▸ **TASK DIRECTIONS**: Transcribe without any change the lines from the one containing "The height and width of the screenshot is (868, 1389)." through the last line of the records, including both.

--- start DATASET RECORDS ---

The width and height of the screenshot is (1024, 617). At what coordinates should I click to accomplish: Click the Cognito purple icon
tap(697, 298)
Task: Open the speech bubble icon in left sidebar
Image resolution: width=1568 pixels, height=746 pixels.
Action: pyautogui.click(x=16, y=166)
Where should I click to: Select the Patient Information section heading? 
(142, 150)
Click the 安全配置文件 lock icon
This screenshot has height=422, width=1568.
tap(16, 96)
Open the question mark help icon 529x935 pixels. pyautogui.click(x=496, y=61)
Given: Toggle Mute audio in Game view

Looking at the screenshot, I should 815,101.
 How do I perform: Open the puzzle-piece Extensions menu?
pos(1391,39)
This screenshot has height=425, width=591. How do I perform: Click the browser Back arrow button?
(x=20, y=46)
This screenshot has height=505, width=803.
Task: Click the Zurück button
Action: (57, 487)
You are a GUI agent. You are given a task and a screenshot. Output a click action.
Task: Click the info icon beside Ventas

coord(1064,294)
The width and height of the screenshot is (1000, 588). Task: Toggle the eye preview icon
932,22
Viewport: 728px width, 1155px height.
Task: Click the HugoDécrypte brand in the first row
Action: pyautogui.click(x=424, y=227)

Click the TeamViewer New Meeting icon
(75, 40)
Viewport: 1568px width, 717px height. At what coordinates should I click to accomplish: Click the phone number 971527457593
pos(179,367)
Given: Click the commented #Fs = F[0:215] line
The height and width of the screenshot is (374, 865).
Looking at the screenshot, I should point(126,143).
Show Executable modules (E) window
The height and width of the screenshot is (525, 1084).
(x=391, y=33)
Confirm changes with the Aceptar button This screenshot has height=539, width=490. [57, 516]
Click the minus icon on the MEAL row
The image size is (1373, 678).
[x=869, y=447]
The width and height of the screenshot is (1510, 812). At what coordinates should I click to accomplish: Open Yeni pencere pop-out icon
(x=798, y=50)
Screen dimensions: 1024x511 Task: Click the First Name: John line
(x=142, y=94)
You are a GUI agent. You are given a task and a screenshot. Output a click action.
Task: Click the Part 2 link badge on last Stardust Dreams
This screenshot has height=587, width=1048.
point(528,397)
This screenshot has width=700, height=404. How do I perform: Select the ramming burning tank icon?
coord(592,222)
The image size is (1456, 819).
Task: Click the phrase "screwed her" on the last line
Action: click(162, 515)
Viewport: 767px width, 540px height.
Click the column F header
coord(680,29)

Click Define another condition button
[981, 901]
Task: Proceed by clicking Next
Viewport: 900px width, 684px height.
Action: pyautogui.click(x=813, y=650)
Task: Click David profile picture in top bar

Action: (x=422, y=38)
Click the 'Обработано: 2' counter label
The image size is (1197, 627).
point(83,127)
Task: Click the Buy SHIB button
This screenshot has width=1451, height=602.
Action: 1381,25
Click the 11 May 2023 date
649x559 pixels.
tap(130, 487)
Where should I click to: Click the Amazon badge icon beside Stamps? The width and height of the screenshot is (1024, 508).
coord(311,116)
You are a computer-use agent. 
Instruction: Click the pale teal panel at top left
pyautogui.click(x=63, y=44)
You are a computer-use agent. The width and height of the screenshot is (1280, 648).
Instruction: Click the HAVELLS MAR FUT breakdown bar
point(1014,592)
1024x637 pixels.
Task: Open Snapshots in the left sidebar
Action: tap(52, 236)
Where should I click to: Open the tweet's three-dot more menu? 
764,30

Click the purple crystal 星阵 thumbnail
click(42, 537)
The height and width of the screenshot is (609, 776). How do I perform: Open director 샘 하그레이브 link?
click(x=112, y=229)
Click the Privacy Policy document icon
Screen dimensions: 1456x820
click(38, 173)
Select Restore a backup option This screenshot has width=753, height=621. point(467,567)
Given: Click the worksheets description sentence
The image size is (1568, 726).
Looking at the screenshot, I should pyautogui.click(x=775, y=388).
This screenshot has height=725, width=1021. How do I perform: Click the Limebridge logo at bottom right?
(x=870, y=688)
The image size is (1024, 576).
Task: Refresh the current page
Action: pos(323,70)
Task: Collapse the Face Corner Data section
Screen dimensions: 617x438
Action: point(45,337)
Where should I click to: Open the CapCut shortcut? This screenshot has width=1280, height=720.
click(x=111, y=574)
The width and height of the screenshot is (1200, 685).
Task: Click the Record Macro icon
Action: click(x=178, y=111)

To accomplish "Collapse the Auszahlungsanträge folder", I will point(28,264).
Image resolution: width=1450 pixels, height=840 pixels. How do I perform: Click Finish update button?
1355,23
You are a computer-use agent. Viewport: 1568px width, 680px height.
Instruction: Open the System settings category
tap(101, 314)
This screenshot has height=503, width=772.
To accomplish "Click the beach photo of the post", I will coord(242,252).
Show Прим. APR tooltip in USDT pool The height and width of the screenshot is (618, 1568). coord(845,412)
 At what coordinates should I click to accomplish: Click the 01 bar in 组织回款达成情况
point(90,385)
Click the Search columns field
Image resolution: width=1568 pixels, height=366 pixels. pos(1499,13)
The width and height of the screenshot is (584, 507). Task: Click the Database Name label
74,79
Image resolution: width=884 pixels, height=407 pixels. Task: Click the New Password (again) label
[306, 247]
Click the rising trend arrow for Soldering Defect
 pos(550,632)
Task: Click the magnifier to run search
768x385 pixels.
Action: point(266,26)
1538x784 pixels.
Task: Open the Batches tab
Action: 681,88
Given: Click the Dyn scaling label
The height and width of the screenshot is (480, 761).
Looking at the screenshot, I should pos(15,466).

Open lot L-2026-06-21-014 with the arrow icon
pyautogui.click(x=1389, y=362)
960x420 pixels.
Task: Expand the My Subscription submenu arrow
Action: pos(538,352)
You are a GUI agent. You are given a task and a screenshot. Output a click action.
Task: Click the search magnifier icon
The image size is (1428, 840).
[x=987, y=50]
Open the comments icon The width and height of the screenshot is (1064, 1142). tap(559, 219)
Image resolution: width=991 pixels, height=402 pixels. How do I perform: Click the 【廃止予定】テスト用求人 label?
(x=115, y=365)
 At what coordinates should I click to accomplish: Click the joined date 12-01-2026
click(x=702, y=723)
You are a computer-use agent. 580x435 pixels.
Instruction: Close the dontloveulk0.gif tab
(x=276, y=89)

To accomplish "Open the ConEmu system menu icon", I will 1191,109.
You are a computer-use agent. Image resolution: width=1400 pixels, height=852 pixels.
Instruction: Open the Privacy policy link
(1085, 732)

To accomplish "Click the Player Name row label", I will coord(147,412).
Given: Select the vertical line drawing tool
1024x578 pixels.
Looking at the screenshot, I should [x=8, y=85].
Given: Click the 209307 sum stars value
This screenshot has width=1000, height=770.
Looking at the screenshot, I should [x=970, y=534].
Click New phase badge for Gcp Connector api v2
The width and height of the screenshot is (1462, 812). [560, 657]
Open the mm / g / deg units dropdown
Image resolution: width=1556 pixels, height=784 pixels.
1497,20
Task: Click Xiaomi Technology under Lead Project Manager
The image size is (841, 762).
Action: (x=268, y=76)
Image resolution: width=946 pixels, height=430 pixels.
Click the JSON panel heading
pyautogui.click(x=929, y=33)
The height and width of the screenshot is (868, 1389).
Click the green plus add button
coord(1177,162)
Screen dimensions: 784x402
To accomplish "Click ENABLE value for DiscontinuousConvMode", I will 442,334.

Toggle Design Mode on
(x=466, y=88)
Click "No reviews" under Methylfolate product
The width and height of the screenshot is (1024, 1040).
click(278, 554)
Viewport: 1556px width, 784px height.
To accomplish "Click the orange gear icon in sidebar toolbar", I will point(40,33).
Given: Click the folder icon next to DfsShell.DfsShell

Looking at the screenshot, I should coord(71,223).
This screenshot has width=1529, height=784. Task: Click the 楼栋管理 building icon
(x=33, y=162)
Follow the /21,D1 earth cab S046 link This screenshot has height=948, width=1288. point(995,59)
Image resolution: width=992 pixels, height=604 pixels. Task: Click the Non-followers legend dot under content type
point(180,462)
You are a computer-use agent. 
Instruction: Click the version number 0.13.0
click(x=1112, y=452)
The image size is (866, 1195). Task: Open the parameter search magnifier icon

--- end DATASET RECORDS ---

▸ **FINAL ANSWER**:
The height and width of the screenshot is (868, 1389).
Click the green plus add button
coord(1177,162)
Screen dimensions: 784x402
To accomplish "Click ENABLE value for DiscontinuousConvMode", I will 442,334.

Toggle Design Mode on
(x=466, y=88)
Click "No reviews" under Methylfolate product
The width and height of the screenshot is (1024, 1040).
click(278, 554)
Viewport: 1556px width, 784px height.
To accomplish "Click the orange gear icon in sidebar toolbar", I will point(40,33).
Given: Click the folder icon next to DfsShell.DfsShell

Looking at the screenshot, I should coord(71,223).
This screenshot has width=1529, height=784. Task: Click the 楼栋管理 building icon
(x=33, y=162)
Follow the /21,D1 earth cab S046 link This screenshot has height=948, width=1288. point(995,59)
Image resolution: width=992 pixels, height=604 pixels. Task: Click the Non-followers legend dot under content type
point(180,462)
You are a computer-use agent. 
Instruction: Click the version number 0.13.0
click(x=1112, y=452)
The image size is (866, 1195). Task: Open the parameter search magnifier icon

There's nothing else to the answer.